When the totality of genomic evidence is taken under the scope of review, the hypothesis of racialized human populations collapses into absurdity upon the slightest examination. Race is a quasi-genetic taxonomic unit; two generations of anthropology, genetics, and molecular biology have demonstrated that there are no sub-species-level populations of Homosapien sapiens that are larger than the local breeding group (one’s family ancestral dissent).

Karen E. Fields, Barbara J. Fields. “Race, Racism, and Racecraft.” Verso, 11 Feb. 2022, http://www.versobooks.com/blogs/news/2482-race-racism-and-racecraft. 

Race is a classist and cultural invention reflecting the specific material interest of the dominant Euro-American planter elite of the time. The creation of racially ascribed identity groups supplied the means of explaining slavery to those (Euro-Americans) whose social terrain was a republic founded on a radical doctrine of liberty and natural rights. More importantly, a republic in which those doctrines seem to represent accurately the world in which all but a minority (African-American slaves) lived.

Only when the least reflective members of Euro-American society became aware of the anomaly of the denial of liberty to a minority of society, did racial ideology systematically explain the anomaly (i.e., slavery among African-Americans)

Race explained why some people could be rightly denied what others took for granted, namely, liberty, a supposedly self-evident gift from god. It was used as a narrative of ascribed difference to naturalize existing human-created hierarchies as justified and legitimate, creating a self for filling prophecy of systemic inequality.

It was not African-Americans who needed a racial explanation. It was not they who invented race. Euro-American planter elites resolved the contradiction between slavery and liberty coexisting differentially in a democratic federal republic by defining African-Americans as a race. African-Americans resolved the contradiction more straightforwardly by calling for the abolition of the infernal institution of slavery.

In the words of Frederick Douglass, the creation of race was not color but crime, not God but man; what man can make, man can unmake.

My point is that the act of racecraft transforms a person’s action (racism) into an inherent characteristic of another person’s being (race). The transmogrification of race into an identity is an attempt at making the immaterial material.

Race is not an element of human biology, or even an idea; race is, an ideology that came into existence at a discernible historical moment. In this instance, I use professor emeritus Adolph L. Reed Jr.’s definition of ideology which is the mechanism that harmonizes the principles you want to believe you hold with what advances your material interest.

Racism is the theory and practice of applying a social, legal, or civil double standard purportedly on the basis of ancestry; put more simply, it is the withholding of the presumption of equal humanity. This is not an emotion or state of mind; it’s an action or rationale for an action that takes for granted the objective reality of race as just a defined ontology.

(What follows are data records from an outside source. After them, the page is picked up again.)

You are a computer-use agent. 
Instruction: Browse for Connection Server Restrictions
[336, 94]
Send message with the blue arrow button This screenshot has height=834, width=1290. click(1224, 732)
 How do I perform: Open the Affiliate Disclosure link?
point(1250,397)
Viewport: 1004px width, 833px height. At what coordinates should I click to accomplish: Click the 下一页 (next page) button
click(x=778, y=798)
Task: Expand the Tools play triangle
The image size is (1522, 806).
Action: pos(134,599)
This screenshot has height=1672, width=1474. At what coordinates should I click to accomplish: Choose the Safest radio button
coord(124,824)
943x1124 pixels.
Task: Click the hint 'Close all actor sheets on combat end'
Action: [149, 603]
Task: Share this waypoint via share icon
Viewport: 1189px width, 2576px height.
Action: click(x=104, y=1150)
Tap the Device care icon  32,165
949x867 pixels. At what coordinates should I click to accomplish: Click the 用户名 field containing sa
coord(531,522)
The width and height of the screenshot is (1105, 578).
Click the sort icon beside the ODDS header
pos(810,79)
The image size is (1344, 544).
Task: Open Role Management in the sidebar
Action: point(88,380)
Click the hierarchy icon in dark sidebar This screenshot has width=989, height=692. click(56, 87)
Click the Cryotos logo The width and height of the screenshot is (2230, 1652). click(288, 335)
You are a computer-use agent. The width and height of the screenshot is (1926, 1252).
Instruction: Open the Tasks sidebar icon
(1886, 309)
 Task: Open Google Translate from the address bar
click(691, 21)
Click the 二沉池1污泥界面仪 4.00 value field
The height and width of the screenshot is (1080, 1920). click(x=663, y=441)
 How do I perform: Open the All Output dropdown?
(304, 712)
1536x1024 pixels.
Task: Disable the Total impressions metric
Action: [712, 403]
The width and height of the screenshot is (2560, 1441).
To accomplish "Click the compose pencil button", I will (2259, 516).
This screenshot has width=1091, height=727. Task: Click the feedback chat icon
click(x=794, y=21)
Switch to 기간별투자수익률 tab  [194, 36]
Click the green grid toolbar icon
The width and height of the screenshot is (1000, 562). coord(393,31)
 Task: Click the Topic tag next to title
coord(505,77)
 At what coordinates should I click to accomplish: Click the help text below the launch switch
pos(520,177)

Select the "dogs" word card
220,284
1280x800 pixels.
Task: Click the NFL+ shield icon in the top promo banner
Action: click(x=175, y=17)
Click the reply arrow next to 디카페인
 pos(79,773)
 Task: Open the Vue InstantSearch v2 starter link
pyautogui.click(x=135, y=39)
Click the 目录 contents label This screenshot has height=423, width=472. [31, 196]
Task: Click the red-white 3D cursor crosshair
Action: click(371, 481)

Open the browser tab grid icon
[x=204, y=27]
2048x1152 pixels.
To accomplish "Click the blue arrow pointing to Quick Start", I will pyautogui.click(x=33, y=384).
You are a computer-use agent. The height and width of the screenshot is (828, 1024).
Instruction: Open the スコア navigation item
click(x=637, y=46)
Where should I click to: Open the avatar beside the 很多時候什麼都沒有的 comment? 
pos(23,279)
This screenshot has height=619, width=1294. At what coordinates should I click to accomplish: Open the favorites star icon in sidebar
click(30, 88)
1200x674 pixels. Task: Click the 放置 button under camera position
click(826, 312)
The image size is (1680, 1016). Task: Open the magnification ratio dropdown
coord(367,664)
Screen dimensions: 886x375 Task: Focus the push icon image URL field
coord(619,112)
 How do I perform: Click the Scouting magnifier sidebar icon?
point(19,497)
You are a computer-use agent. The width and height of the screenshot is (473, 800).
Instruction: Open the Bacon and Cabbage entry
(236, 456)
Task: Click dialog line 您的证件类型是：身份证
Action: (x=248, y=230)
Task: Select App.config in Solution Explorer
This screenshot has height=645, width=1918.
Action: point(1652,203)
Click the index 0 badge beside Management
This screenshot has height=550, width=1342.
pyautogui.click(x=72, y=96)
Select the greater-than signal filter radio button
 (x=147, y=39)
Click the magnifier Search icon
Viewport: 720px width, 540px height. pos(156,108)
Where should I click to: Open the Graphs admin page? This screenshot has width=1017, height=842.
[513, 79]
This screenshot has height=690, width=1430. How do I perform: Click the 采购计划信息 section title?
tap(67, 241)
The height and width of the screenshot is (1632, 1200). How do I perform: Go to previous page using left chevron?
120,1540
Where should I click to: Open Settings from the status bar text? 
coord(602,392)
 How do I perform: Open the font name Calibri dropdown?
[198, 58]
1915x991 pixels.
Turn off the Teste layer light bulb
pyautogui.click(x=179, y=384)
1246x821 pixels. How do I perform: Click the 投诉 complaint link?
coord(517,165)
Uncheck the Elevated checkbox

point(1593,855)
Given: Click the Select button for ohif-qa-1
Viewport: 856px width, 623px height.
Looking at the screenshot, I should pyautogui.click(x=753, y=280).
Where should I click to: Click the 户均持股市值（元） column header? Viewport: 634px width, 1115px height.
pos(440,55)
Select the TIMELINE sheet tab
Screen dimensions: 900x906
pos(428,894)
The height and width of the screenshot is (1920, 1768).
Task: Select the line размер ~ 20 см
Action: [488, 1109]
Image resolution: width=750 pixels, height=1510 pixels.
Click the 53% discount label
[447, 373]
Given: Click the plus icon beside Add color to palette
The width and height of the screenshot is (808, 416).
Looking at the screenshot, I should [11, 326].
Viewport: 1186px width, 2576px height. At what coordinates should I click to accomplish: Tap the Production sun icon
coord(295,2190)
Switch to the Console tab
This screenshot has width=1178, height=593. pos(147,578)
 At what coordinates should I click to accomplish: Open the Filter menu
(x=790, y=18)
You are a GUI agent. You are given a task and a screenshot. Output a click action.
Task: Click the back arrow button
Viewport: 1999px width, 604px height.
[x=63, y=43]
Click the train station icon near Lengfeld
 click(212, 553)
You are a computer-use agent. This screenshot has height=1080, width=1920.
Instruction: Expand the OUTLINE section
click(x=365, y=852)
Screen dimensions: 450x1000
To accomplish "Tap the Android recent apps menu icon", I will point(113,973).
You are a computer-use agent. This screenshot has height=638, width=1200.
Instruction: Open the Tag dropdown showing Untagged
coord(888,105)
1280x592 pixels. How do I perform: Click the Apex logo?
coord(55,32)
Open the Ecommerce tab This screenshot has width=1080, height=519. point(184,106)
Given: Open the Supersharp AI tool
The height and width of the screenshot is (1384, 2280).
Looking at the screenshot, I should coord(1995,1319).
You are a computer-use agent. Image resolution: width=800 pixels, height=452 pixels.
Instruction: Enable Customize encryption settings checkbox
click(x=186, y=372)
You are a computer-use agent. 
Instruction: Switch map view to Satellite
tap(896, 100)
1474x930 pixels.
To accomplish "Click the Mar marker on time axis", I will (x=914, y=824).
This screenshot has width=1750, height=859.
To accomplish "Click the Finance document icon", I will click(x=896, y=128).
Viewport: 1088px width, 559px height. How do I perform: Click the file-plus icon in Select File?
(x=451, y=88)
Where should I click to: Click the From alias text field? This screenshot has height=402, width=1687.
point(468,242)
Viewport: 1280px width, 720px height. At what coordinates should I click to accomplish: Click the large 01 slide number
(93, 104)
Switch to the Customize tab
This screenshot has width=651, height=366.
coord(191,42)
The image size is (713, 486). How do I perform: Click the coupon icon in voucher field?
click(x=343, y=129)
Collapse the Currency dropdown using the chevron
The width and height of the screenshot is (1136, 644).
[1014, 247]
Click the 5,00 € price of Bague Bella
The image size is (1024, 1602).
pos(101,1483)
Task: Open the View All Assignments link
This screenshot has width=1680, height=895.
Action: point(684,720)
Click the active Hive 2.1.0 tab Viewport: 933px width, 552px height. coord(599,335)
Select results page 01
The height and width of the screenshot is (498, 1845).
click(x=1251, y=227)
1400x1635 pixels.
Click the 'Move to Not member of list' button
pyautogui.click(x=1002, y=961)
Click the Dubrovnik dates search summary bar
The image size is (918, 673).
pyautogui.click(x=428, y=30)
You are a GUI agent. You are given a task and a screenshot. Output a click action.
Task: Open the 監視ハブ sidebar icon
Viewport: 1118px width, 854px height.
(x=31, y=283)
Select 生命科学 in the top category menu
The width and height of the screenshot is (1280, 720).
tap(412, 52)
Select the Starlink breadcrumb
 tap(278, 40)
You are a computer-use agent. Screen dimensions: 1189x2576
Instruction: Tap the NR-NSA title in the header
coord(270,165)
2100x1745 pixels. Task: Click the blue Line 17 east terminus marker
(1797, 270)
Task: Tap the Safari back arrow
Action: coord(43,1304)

Racism belongs to the same family as murder and genocide, which is to say that racism, unlike race, is not a fiction, an illusion or superstition, or a hoax; it is a crime against humanity.

Race exists because of racism. It’s a cover story to sustain a particular hierarchy of exploitation and oppression. And if race lives on today, it does not do so because we have inherited it from our forebearers. But, because we continue to create and re-create it today, David Brian Davis had the courage and honesty to argue that during the era of the American revolution, both pro and anti-slavery voices were complicit in the infernal institution of slavery by settling on race as its explanation. We must today be courageous and honest enough to admit something similar about our own time in our own actions. What is needed today is not a more varied set of words and categories to represent racism (race) but a politics to uproot it.